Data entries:
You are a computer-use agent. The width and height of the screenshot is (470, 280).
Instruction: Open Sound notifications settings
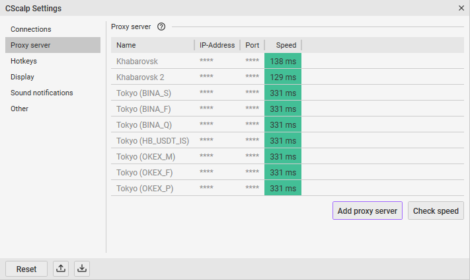42,93
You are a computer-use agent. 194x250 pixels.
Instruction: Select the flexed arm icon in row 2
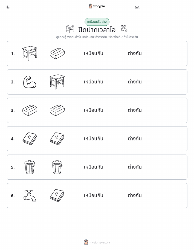click(30, 82)
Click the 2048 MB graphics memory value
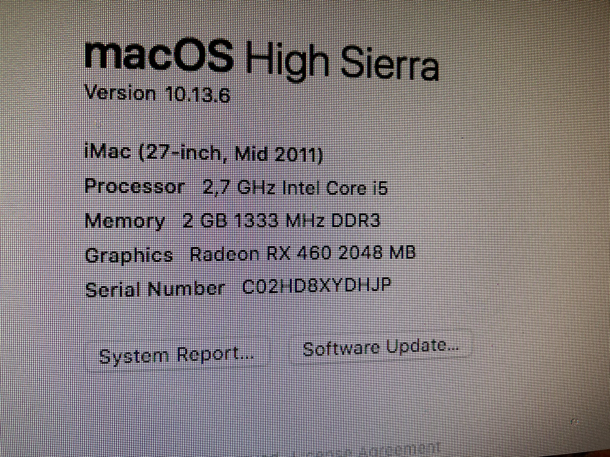This screenshot has width=610, height=457. pos(377,253)
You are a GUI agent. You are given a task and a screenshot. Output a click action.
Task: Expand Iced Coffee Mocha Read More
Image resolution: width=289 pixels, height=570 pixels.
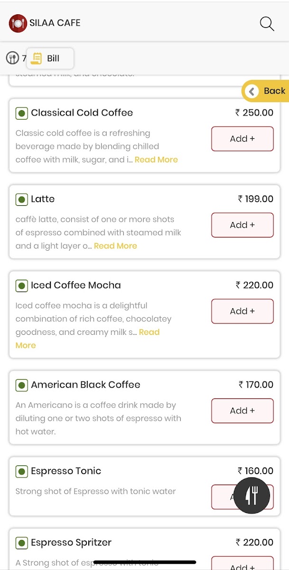pyautogui.click(x=149, y=333)

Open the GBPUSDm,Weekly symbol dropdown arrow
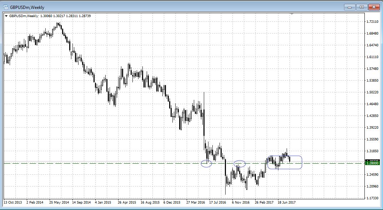(6, 16)
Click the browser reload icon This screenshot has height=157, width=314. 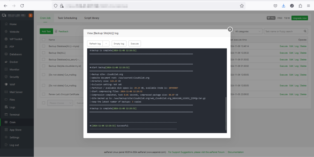coord(22,6)
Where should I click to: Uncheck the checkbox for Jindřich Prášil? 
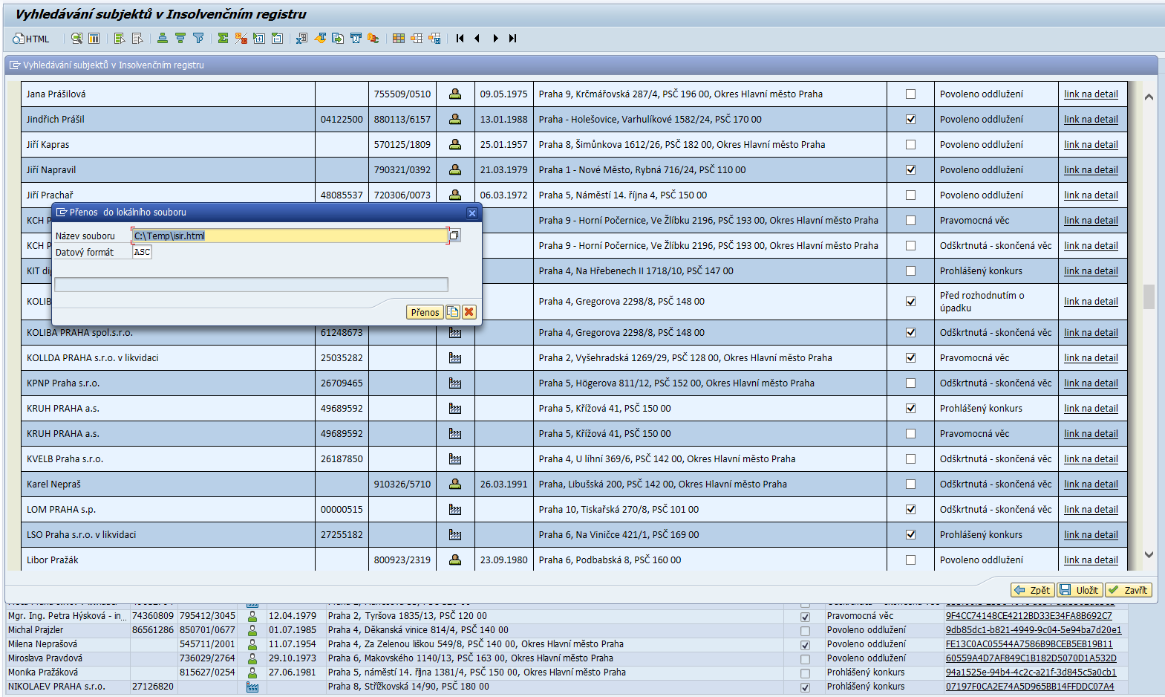910,120
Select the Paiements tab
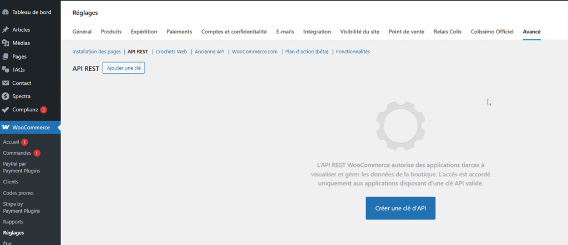Viewport: 568px width, 245px height. point(179,32)
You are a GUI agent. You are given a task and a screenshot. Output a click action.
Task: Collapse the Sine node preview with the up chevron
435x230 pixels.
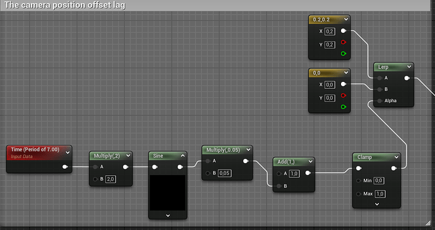pos(183,156)
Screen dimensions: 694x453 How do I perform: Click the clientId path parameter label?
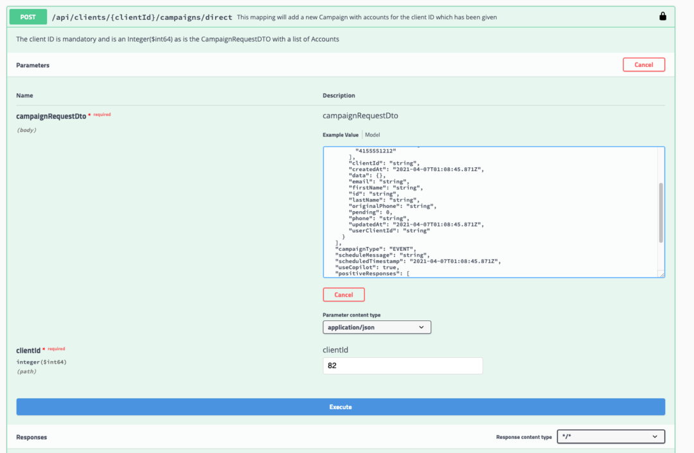point(29,349)
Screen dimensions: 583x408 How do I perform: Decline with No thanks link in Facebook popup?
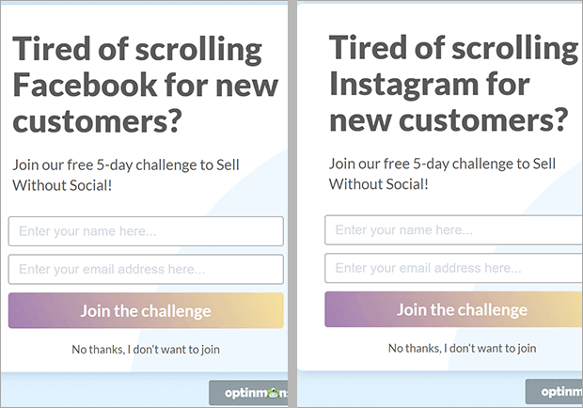[146, 350]

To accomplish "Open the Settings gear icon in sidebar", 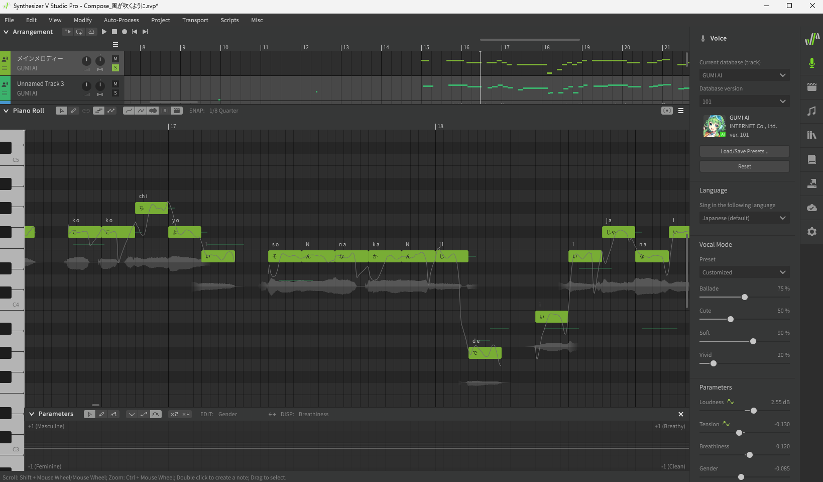I will click(811, 232).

## WHAT IS REQUIRED:
Which lines above include the word "computer"? Return each one.

## ANSWER SPACE:
You are a computer-use agent. The width and height of the screenshot is (470, 280).
You are a computer-use agent. 194x250 pixels.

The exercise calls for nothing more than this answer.